The Academy superintendent’s residence – which hosts thousands of visitors from around the world each year – is named after Franklin Buchanan, who left to join the Confederate Navy at the start of the war. The academy’s Weapons and Systems Engineering division is housed in Maury Hall, named after Confederate fighter Matthew Fontaine Maury.
“There has been discussion of renaming these buildings since at least 2017,” Congressman Ruppersberger said. “As the new Chairman, the time for discussion is over. It’s time for action. Midshipmen who have earned the privilege to study in one of our nation’s most prestigious institutions should not have to walk around campus and see buildings named for men who fought to uphold slavery and promote white supremacy.”
“This isn’t about erasing history,” he added. “We simply shouldn’t lift up traitors who fought against American values like equality and tolerance.”
Pentagon leaders including the Secretary of Defense have said they are open to removing Confederate names from U.S. bases. Yesterday, the U.S. Navy and Marine Corps announced a ban on Confederate battle flags in public spaces and work areas on its bases, ships and aircrafts.

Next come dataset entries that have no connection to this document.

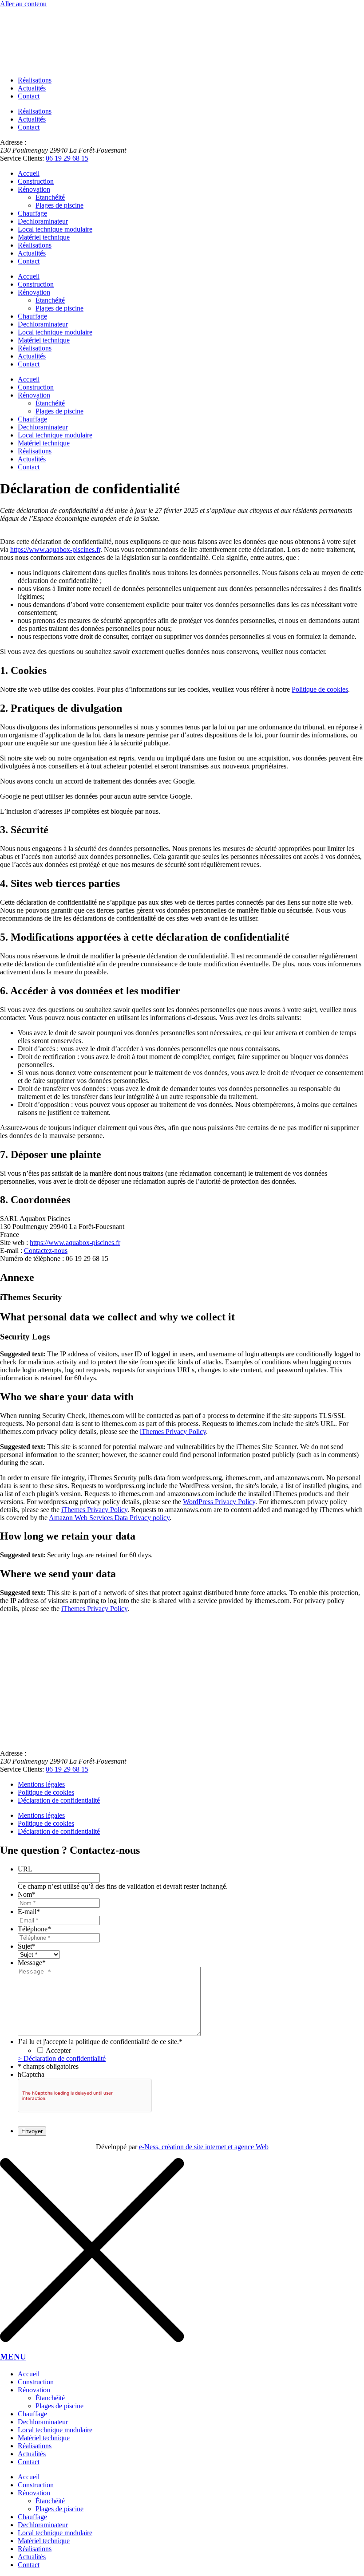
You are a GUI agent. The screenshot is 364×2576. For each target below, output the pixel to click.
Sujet (27, 1946)
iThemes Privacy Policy (173, 1431)
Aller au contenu (23, 4)
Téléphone (34, 1929)
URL (25, 1869)
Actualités (32, 88)
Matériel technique (44, 237)
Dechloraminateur (43, 221)
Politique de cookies (320, 689)
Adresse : (13, 142)
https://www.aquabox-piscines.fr (55, 549)
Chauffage (32, 213)
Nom (27, 1894)
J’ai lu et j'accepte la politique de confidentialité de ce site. (100, 2041)
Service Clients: (22, 158)
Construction (36, 181)
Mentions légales (41, 1784)
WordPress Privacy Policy (219, 1501)
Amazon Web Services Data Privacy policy (109, 1517)
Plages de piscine (59, 205)
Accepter (58, 2050)
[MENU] (92, 2339)
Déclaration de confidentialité (59, 1800)
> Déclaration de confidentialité (62, 2058)
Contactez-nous (45, 1250)
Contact (29, 96)
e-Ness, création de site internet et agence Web (204, 2147)
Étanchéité (50, 197)
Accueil (29, 173)
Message (32, 1962)
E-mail (29, 1911)
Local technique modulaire (55, 229)
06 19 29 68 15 (67, 158)
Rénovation (34, 189)
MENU (13, 2356)
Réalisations (34, 80)
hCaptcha (31, 2074)
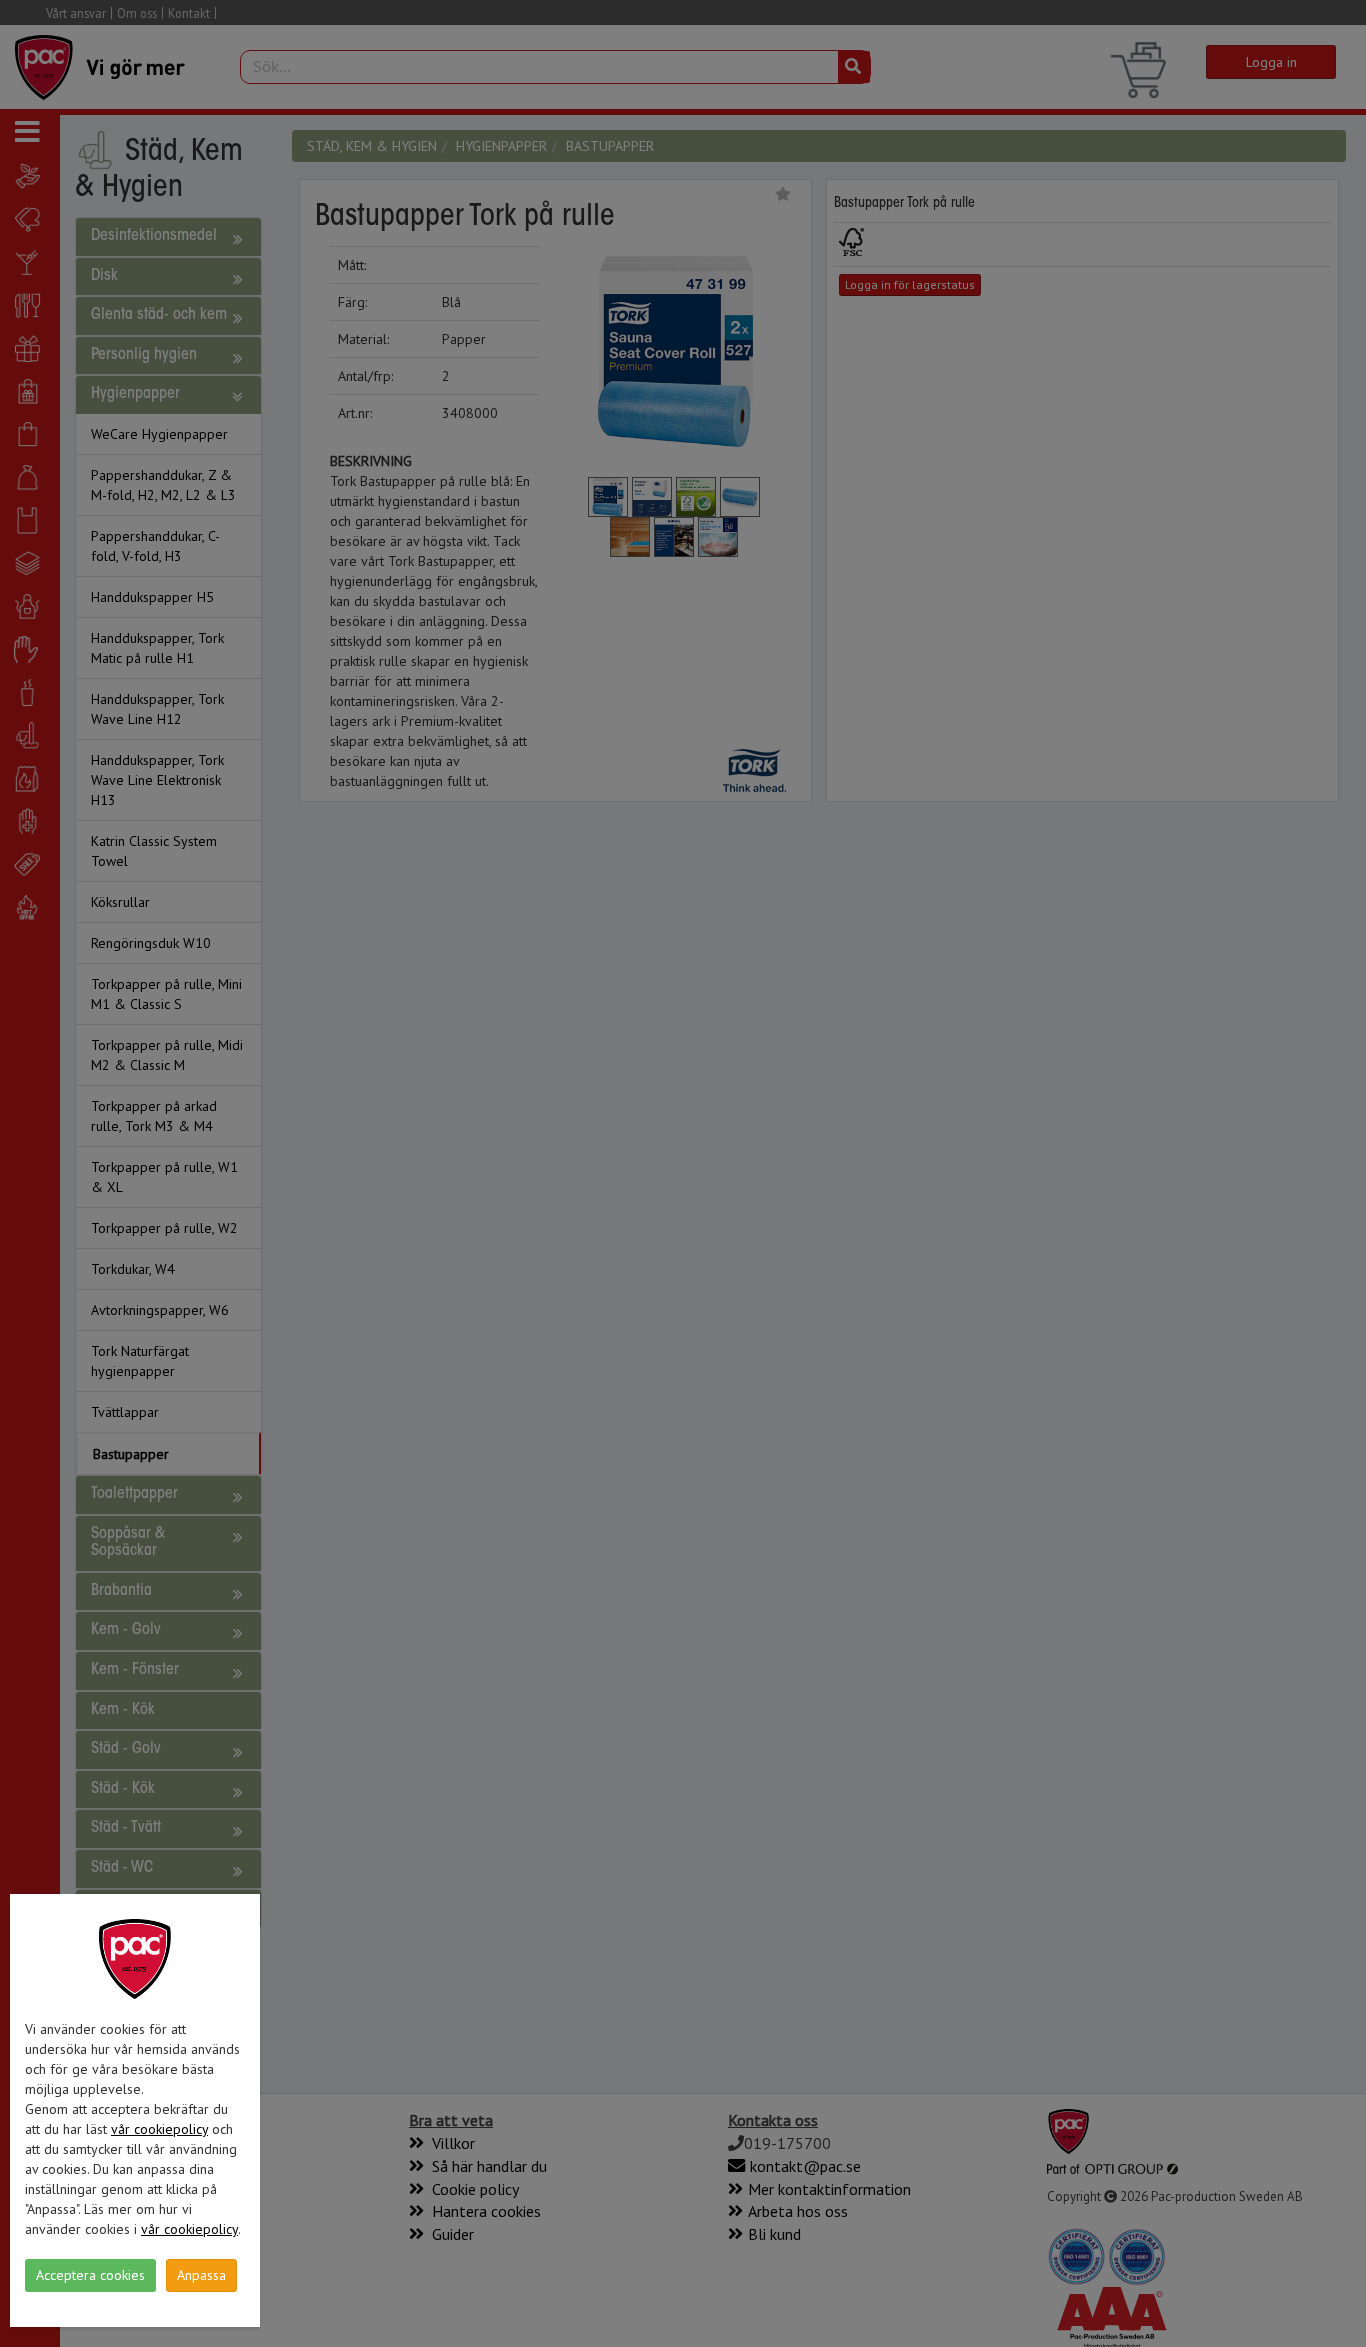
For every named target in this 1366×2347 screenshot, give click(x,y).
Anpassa (201, 2275)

Congressman Ruppersberger will be presenting the issue at the next Naval Academy Board meeting. Should the House Armed Services Committee not address the issue prior, Congressman Ruppersberger, who is a Defense Appropriator, will offer an amendment to the Defense Appropriations Bill for Fiscal Year 2021 requiring the Naval Academy to re-name the two buildings.
Congressman Ruppersberger has served on the Naval Academy Board since 2009 and was elected chair by his fellow members last month.
“We are working hard to attract minority applicants to our service academies and all of our service branches,” Congressman Ruppersberger said. “We must send a strong and unequivocal message to all potential minority applicants that we stand united in opposing the glorification of leaders who defended slavery.”